## WRITTEN TASKS
A) In the Order of Saint Maurice text, how can one tell which level a recipient holds when every level uses the same medallion?
B) In the Order of Saint Maurice text, revise the passage starting with "Primicerius – The" and going on through "U.S. Army Infantry.", replacing "foreign military personnel" with "allied military personnel".
C) Answer these from the Order of Saint Maurice text:
(i) In what year was the Order established?
(ii) Who signs the certificate?
(iii) Which level is for foreign military personnel who have served in or supported the U.S. Army Infantry?

## TEXT EXCERPT
.....
Order of Saint Maurice was established in 1996 in the pattern of the Cavalry & Armor Association's Order of St. George Medallion and is awarded by the National Infantry Association and the certificate is signed by the Chief of Infantry of the United States Army. It is named after Saint Maurice, the leader of the Roman Theban Legion in the 3rd century.

The five levels of the Order of Saint Maurice are: 
"The Order of Saint Maurice has five levels. A nominee for the Order of Saint Maurice must have served the Infantry community with distinction; must have demonstrated a significant contribution in support of the Infantry; and must represent the highest standards of integrity, moral character, professional competence, and dedication to duty. The same medallion is used for each level, with an attachment that identifies the level."

Primicerius – The highest level, for those who have made a significant contribution to the Infantry. The most significant awardees receive the Doughboy Award. Must be or have been Infantry Branch.
Centurion – For middle level, brigade and battalion officers and NCOs, and special nominees who have made an outstanding contribution to the Infantry. Must be or have been Infantry Branch.
Legionnaire – For outstanding or conspicuous contribution to the Infantry. Non-infantry branch personnel are eligible.
Peregrinus – For foreign military personnel who have served in or supported the U.S. Army Infantry.
.....
## DATA SECTION

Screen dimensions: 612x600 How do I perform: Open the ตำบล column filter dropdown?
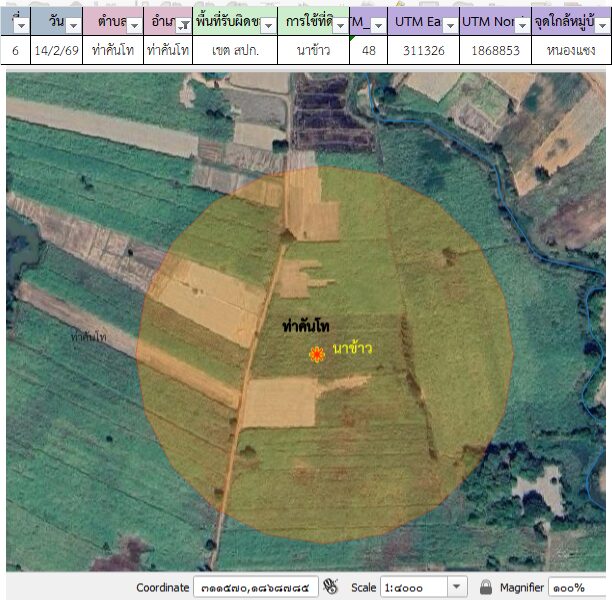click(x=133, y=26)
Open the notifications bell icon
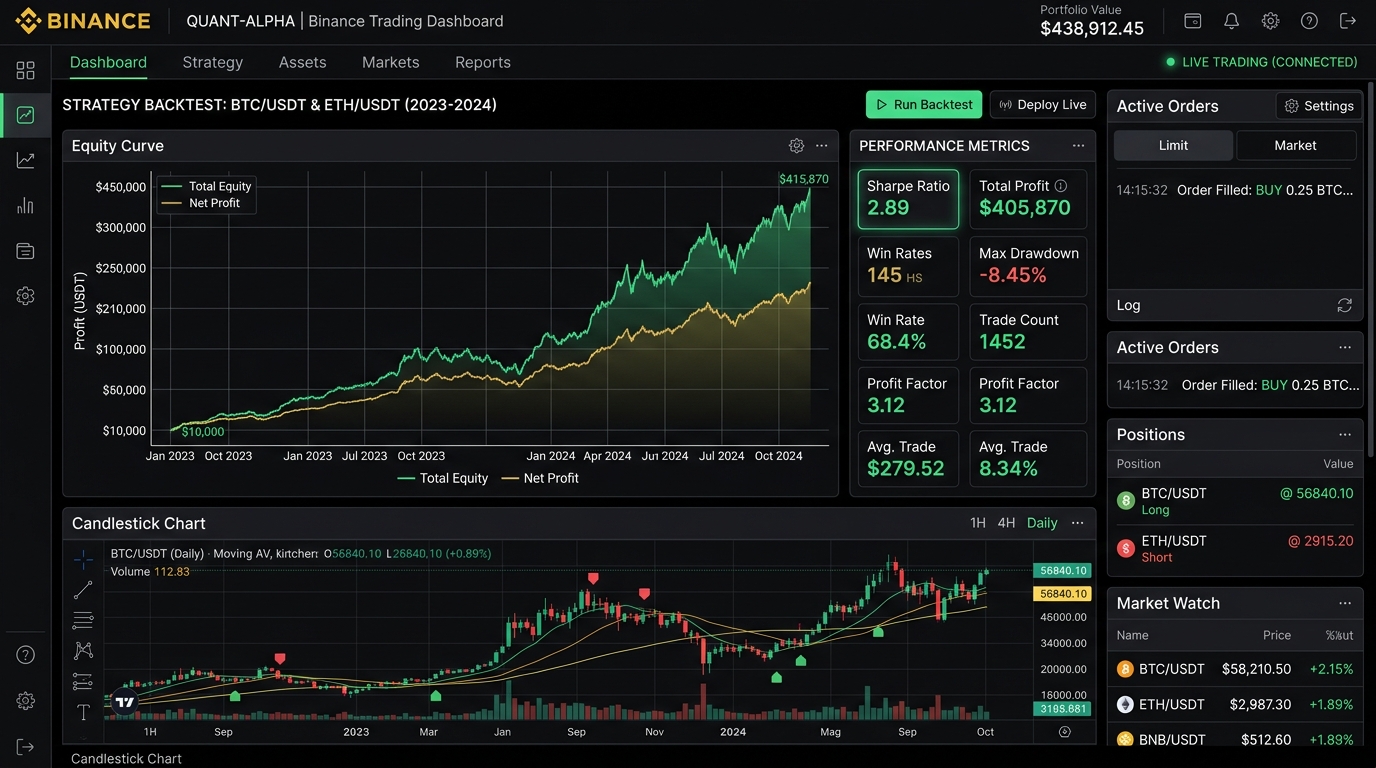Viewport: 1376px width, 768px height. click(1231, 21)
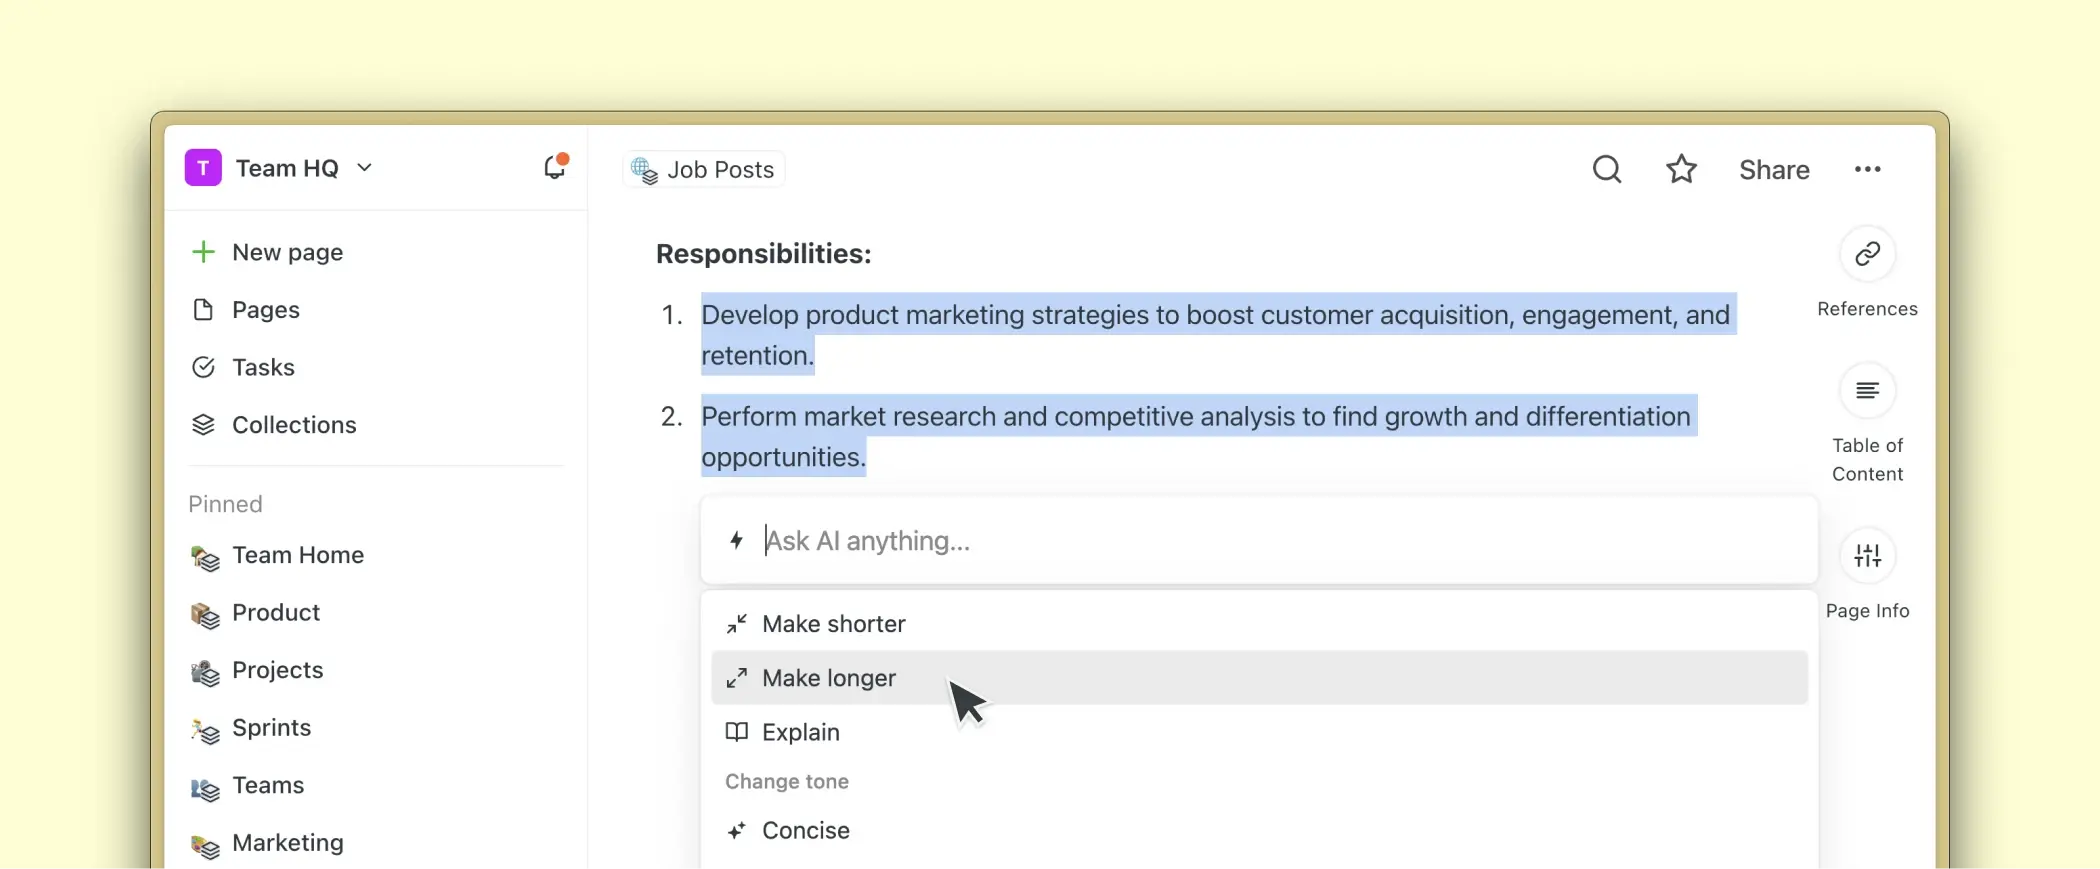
.....
## RESULTS OF THE TASKS
A) Each level uses the same medallion, but an attachment on it identifies the level.

B)
Primicerius – The highest level, for those who have made a significant contribution to the Infantry. The most significant awardees receive the Doughboy Award. Must be or have been Infantry Branch.
Centurion – For middle level, brigade and battalion officers and NCOs, and special nominees who have made an outstanding contribution to the Infantry. Must be or have been Infantry Branch.
Legionnaire – For outstanding or conspicuous contribution to the Infantry. Non-infantry branch personnel are eligible.
Peregrinus – For allied military personnel who have served in or supported the U.S. Army Infantry.

C)
(i) 1996
(ii) The Chief of Infantry of the United States Army
(iii) Peregrinus